Locate "Given: Click the" in the data below, then output the line it is on and all following lines through the last, word for word. Skip any pictures.
RECORDS Block Start
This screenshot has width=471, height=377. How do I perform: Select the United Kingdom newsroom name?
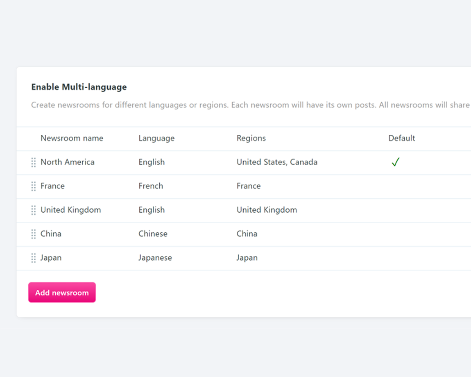pyautogui.click(x=70, y=210)
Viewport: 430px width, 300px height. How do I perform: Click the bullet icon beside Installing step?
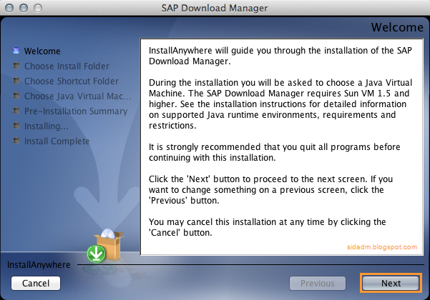pos(16,126)
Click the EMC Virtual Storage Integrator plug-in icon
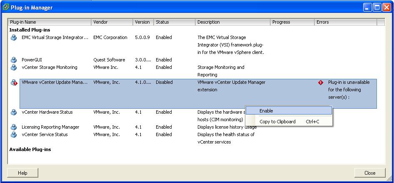The image size is (394, 183). [14, 37]
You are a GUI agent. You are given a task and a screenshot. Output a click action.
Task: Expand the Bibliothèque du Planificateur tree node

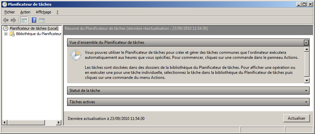(6, 34)
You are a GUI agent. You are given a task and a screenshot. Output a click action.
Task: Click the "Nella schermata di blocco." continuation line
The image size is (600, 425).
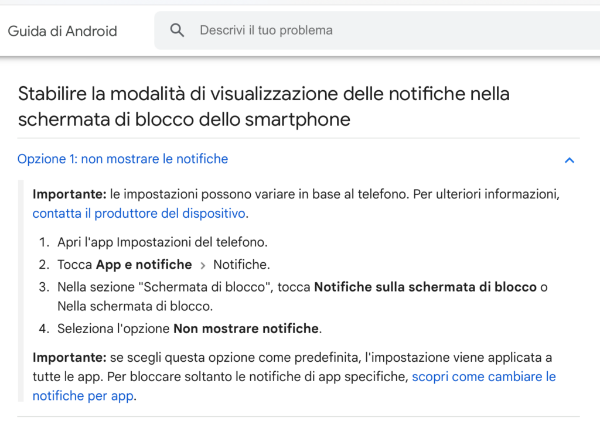pyautogui.click(x=135, y=306)
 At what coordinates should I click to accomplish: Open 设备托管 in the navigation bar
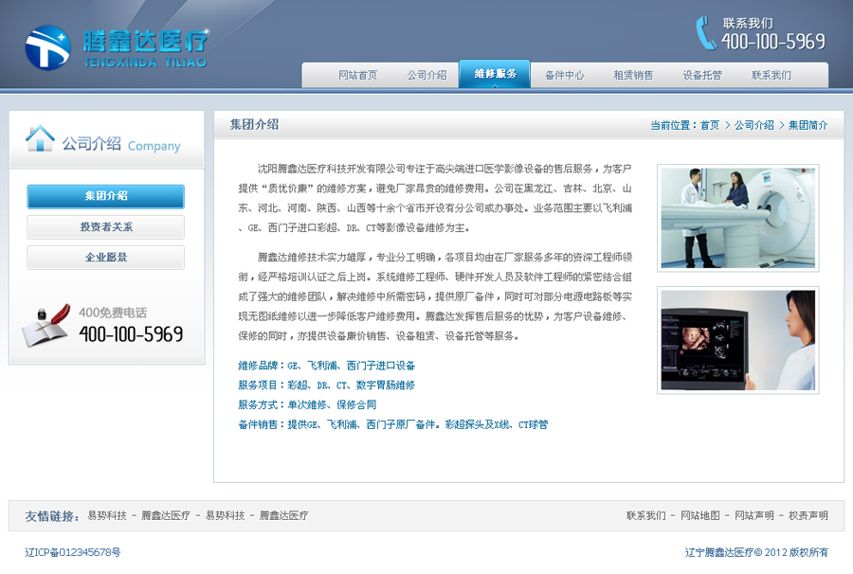pyautogui.click(x=702, y=75)
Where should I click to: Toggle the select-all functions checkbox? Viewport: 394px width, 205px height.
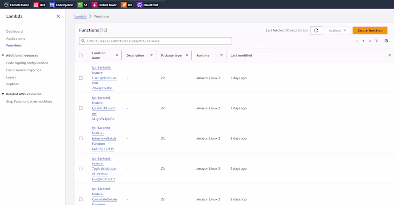(x=81, y=55)
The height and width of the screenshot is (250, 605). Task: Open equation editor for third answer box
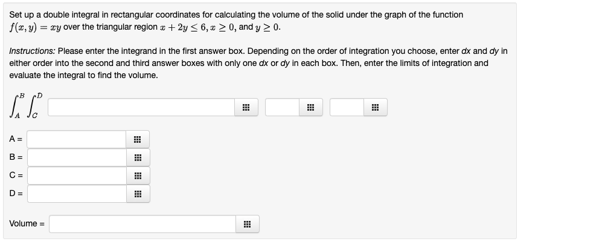(376, 107)
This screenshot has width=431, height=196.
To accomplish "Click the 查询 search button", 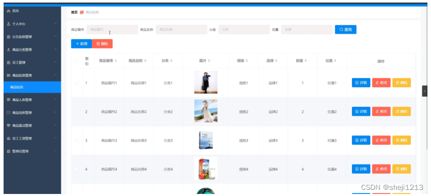I will (x=345, y=30).
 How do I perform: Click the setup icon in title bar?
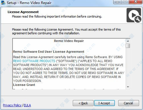3,3
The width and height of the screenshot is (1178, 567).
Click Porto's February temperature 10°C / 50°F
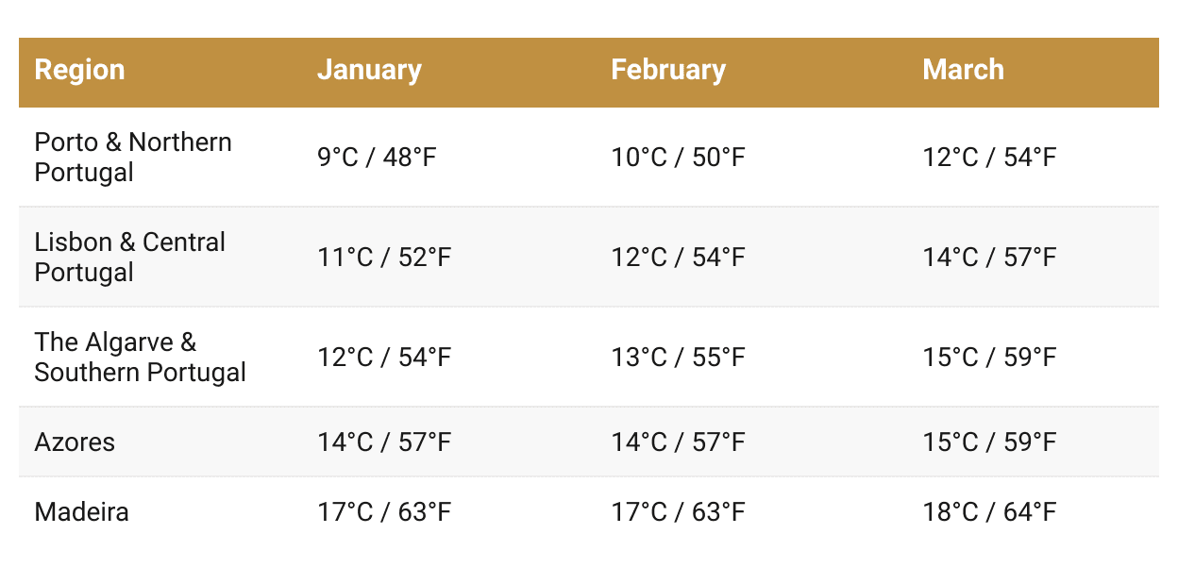pyautogui.click(x=678, y=158)

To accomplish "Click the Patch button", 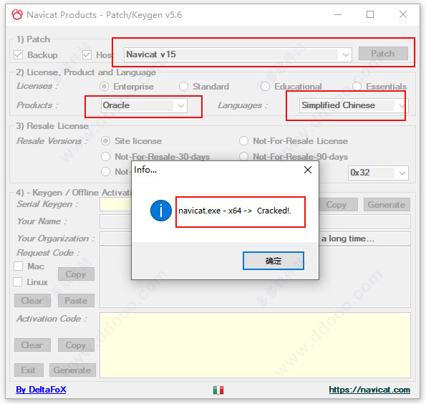I will pyautogui.click(x=383, y=54).
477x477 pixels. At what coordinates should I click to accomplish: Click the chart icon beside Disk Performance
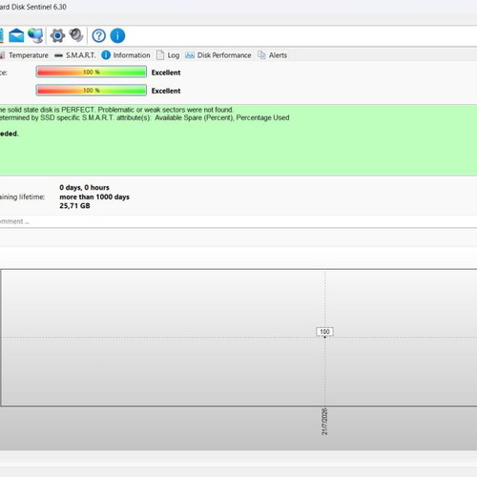click(x=190, y=55)
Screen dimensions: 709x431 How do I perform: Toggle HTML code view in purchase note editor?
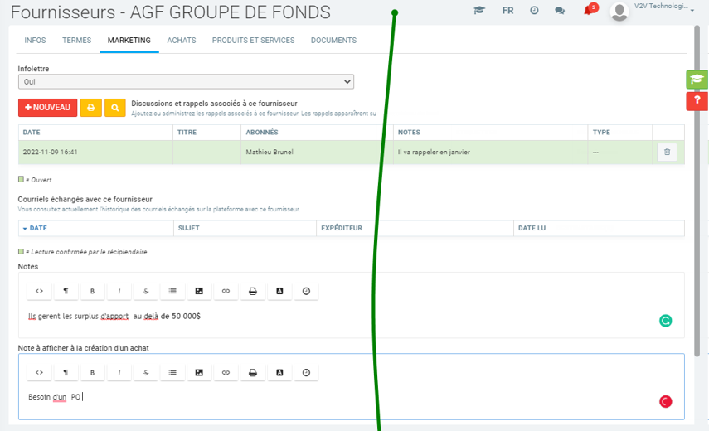coord(39,372)

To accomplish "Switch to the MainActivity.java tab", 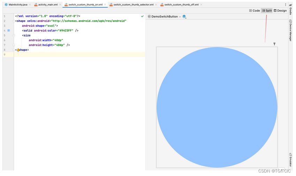I will click(16, 5).
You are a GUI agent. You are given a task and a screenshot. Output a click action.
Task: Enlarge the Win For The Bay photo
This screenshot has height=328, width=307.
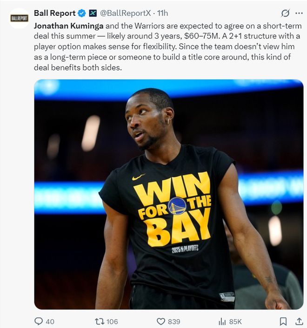[168, 194]
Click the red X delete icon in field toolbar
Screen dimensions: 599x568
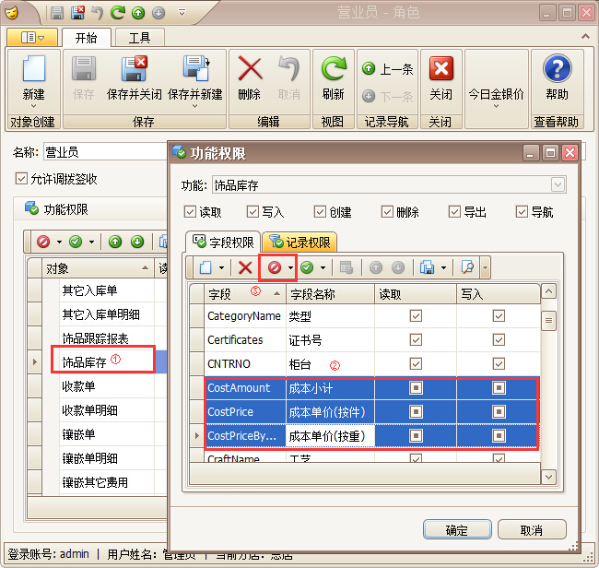tap(245, 267)
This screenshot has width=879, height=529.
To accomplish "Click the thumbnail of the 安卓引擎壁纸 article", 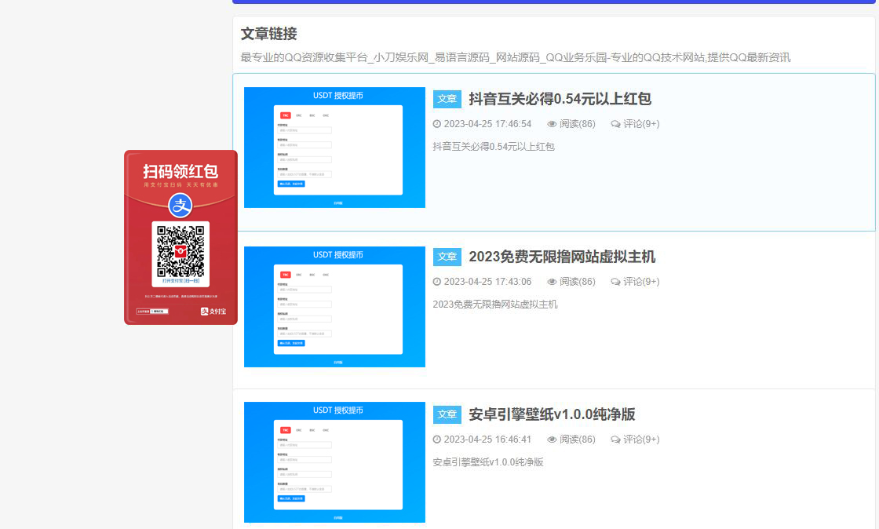I will (334, 462).
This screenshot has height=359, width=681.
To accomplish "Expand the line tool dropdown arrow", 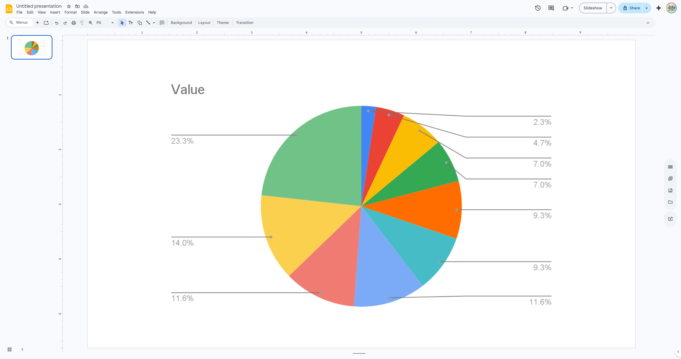I will (x=154, y=23).
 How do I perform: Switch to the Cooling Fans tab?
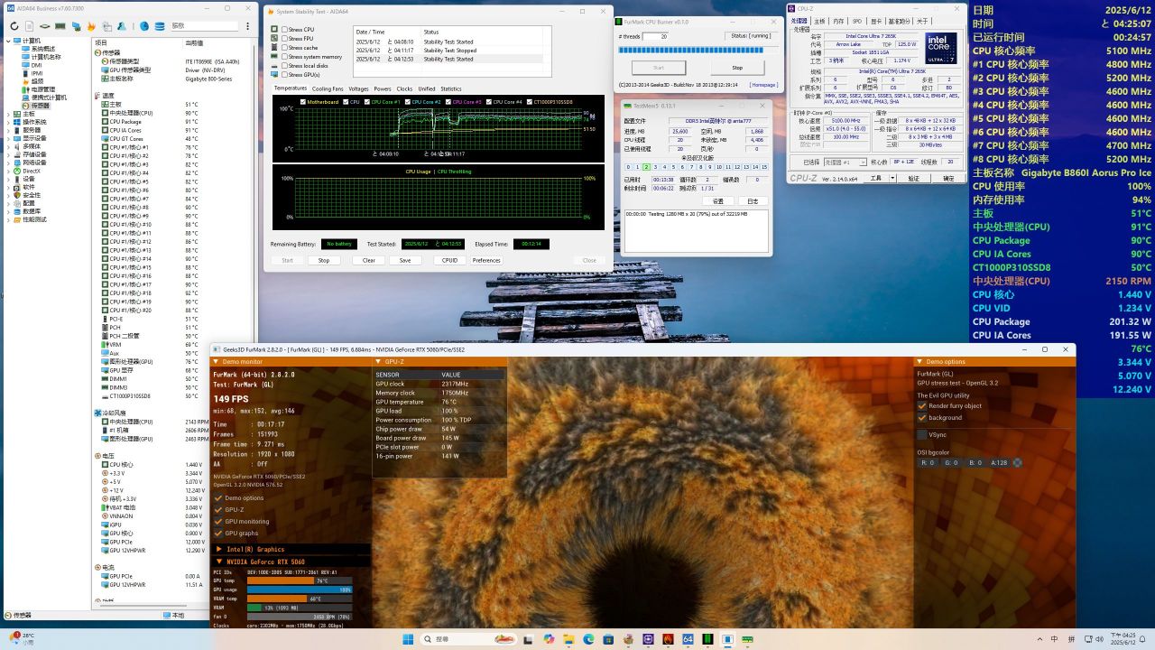click(x=328, y=88)
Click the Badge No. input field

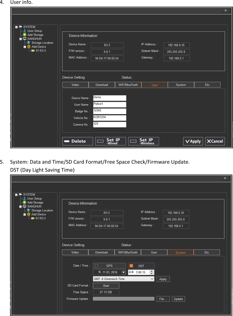109,111
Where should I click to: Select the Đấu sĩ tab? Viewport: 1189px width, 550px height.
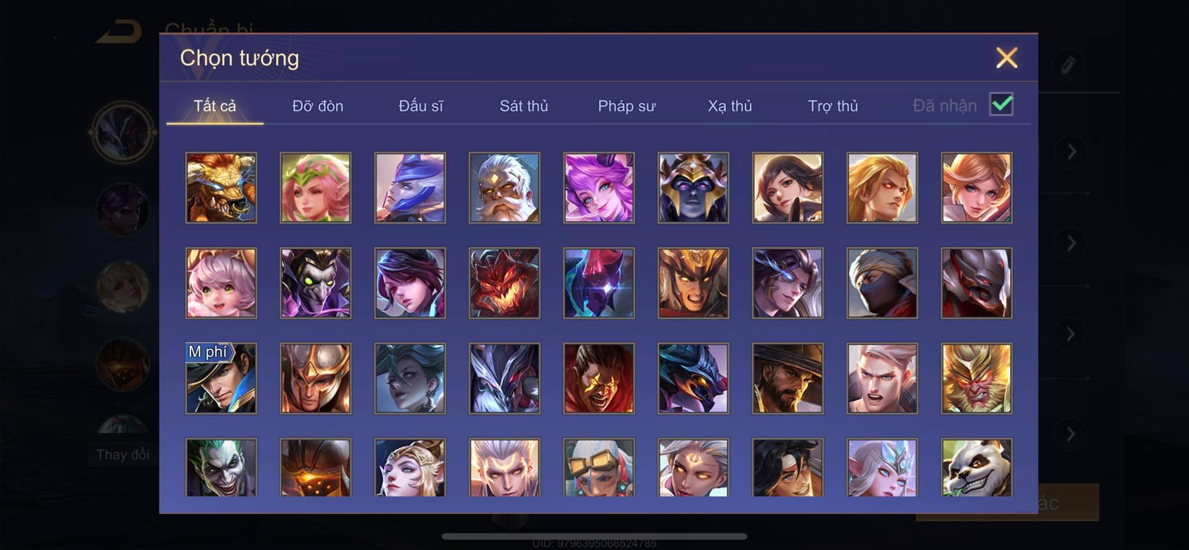click(421, 106)
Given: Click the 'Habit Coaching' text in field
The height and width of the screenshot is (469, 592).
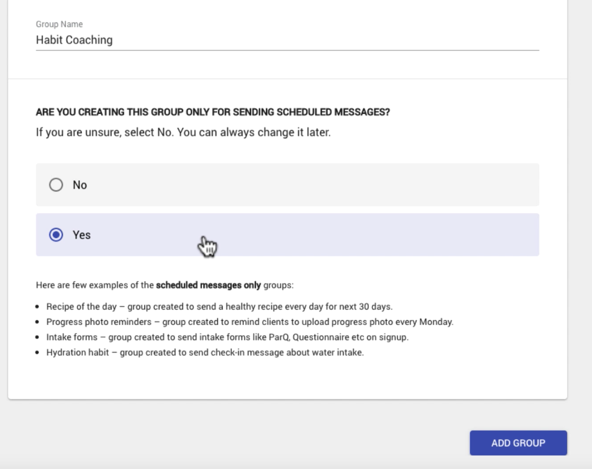Looking at the screenshot, I should tap(74, 40).
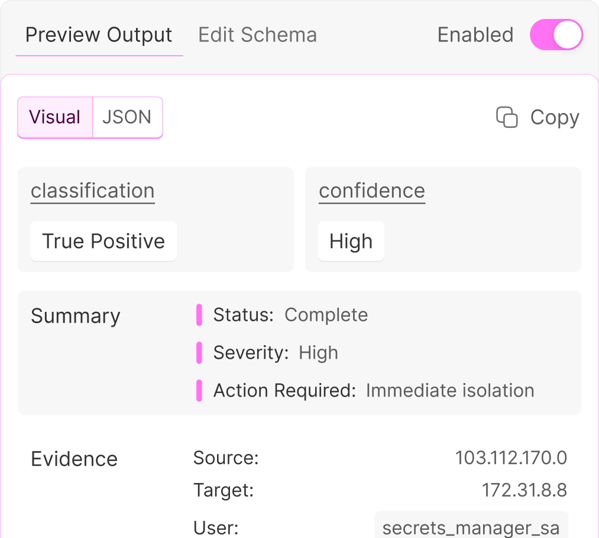Select the Visual output mode
The image size is (599, 538).
coord(54,117)
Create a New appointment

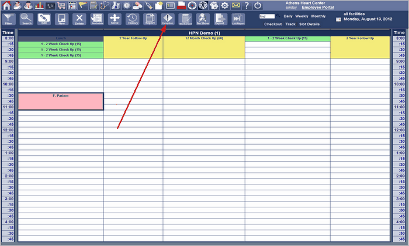click(61, 19)
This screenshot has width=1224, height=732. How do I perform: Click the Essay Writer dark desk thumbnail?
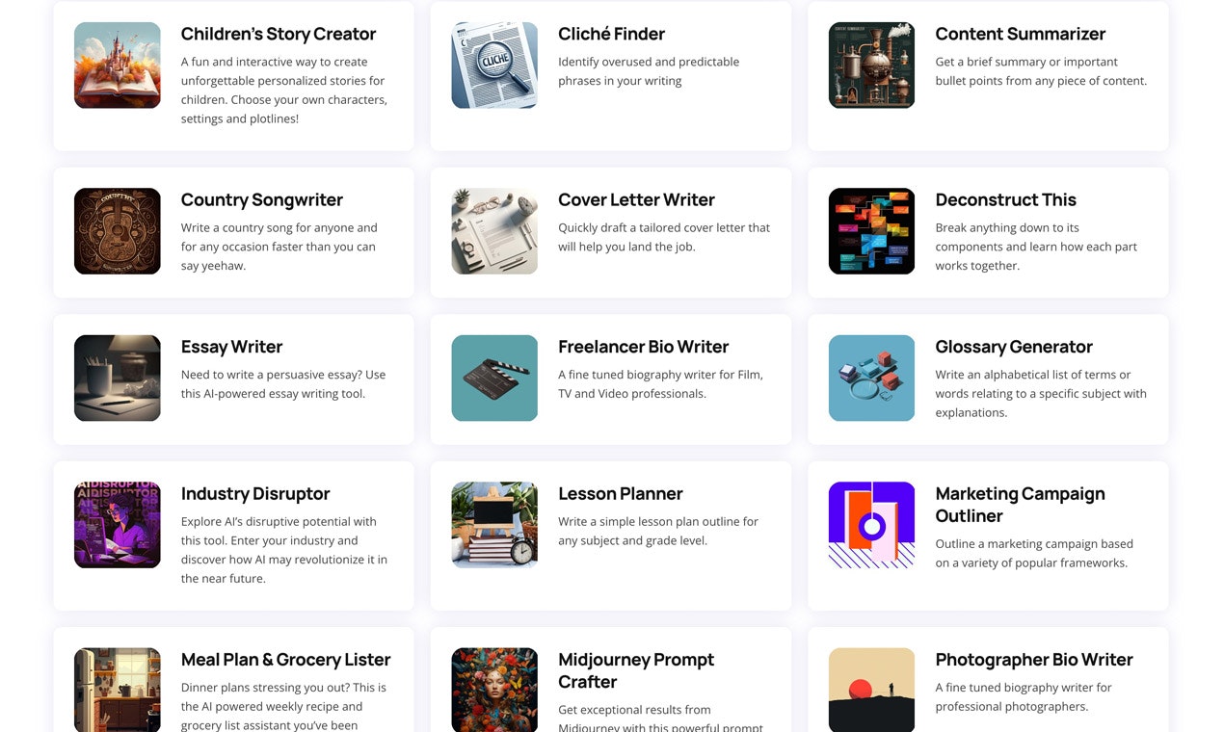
RECORDS Block End
* _RESPONSE FOR THIS EXERCISE_
Given: Click the 'Habit Coaching' text in field
The height and width of the screenshot is (469, 592).
Looking at the screenshot, I should tap(74, 40).
Select the Visual output mode
The image size is (599, 538).
coord(54,117)
Create a New appointment

click(61, 19)
This screenshot has width=1224, height=732. How do I perform: Click the Essay Writer dark desk thumbnail?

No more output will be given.